5th Western Cavalry cap badge with C of G on the lower right wreath, ca. 1914.  When the Great War began, military units in British Columbia were mobilized and collected into the 5th Western Cavalry.  The C of G personnel included in this unit were the only ones officially mobilized.  In keeping with their role as mounted reconnaissance and intelligence collection personnel, many of the remaining C of G personnel went into the Canadian Cyclist Corps.5th Battalion (Western Cavalry). Authorized 10 August 1914, disbanded 15 September 1920.

The 5th Battalion sailed for England without regimental badges. After the arrival of the 1st Contingent in England in October 1914 General Alderson gave verbal authority that the battalions of the 1st Division could adopt battalion cap badges at unit expense. Designs for cap badges of all four battalions of the 2nd Infantry Brigade, the 5th, 6th 7th and 8th, were submitted by the Brigadier General A.W. Currie to the Assistant Adjutant General on October 25th 1914 shortly after the arrival of the 1st Contingent in the United Kingdom. (The 6th Battalion was replaced in the 2nd Infantry Brigade by the 10th Battalion before they sailed for France in February 1915.) No sample badges are currently known for the 5th Battalion, presumably the patterns submitted being accepted. The 5th Battalion cap badges were worn with a red felt insert behind the voided centre. The central design of the badge is surrounded with a laurel wreath entwined with a ribbon bearing the titles of the units forming the 5th Battalion. These being the 12th Manitoba Dragoons, 15th Light Horse, 27th Light horse, 29th Light horse, 30th BC Horse, 31st BC Horse, and the 35th Central Alberta Horse, the badge also bears a ‘Corps of Guides’ of which 235 troopers had arrived at Camp Valcartier to join the 1st Contingent these being distributed amongst other units as there was no matching unit within the British Army establishment, with the exception of the Indian Army. A close examination of the regimental designations will show that a number of these are wrongly numbered.

Minister Sam Hughes set up the battalion system and only allowed numbered Battalions.  People want names and characters to support & cheer for, so nicknames crept in as the war progressed.  Eventually, add-on names were recognized.  The government allowed special interests like the Tigers(football), Bantams and Irish to organize themselves.  The 5th Battalion (Western Cavalry), CEF, was known as "Tuxford's Dandy's, and was recruited in Brandon, Manitoba; Saskatoon, Regina and Moose Jaw, Saskatchewan; Red Deer, Alberta and Merritt and Vernon, British Columbia -so it was really "Western" .  (Canadian Virtual Military Museum)
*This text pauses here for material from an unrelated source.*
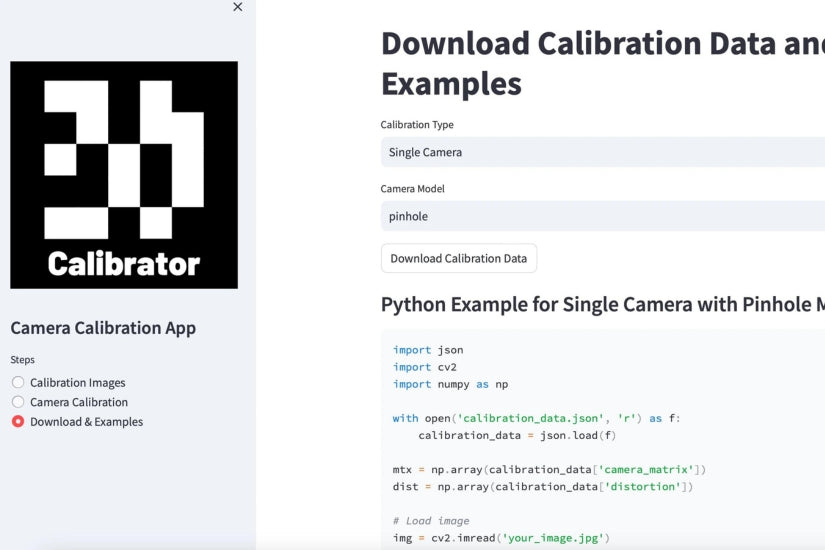Click the Download Calibration Data and Examples heading
The height and width of the screenshot is (550, 825).
tap(602, 62)

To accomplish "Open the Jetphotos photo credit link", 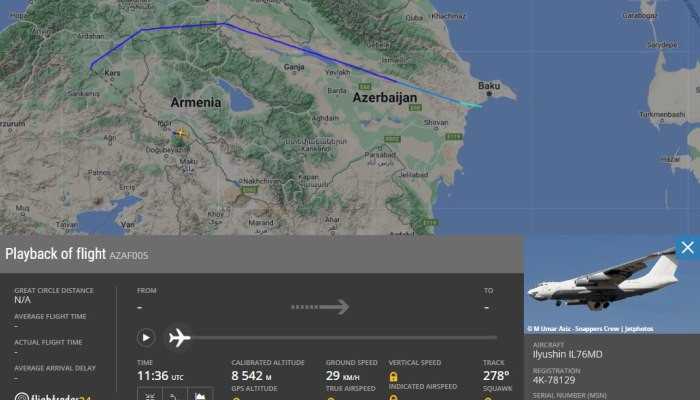I will [x=639, y=329].
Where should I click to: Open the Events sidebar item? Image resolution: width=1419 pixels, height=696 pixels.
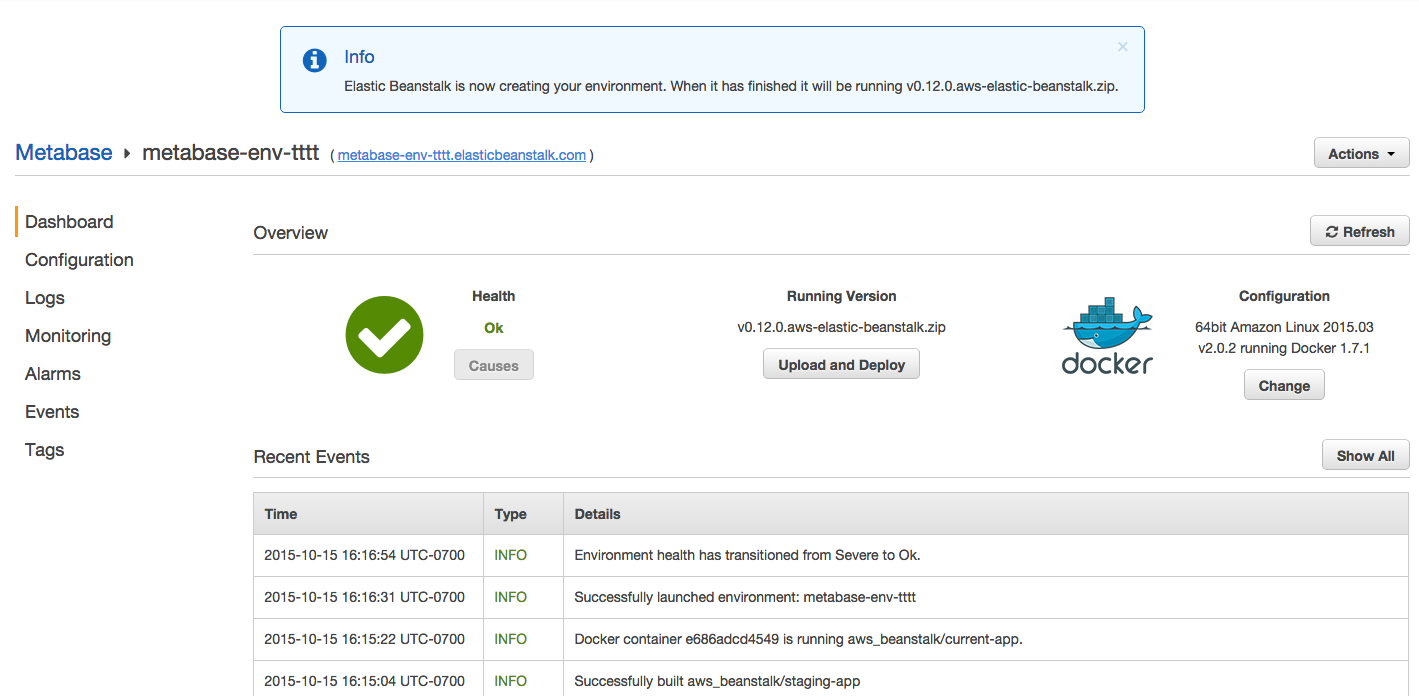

The Intelligence system created within the First Canadian Division prior to its deployment to France in 1915 served as the basis for the development of Intelligence structures generally throughout the Canadian Corps.  Intelligence personnel exploited reports from ground and aerial observers, patrols, aerial photography, Prisoners of War (PWs), and captured enemy documents. They conducted intelligence preparation of the battlefield activities and issued regular INTSUMs.

(Library and Archives Canada Photo, MIKAN No. 3403628)

Soldiers taking a compass traverse on an Intelligence course at Camp Borden, Ontario, 26 Sep 1916.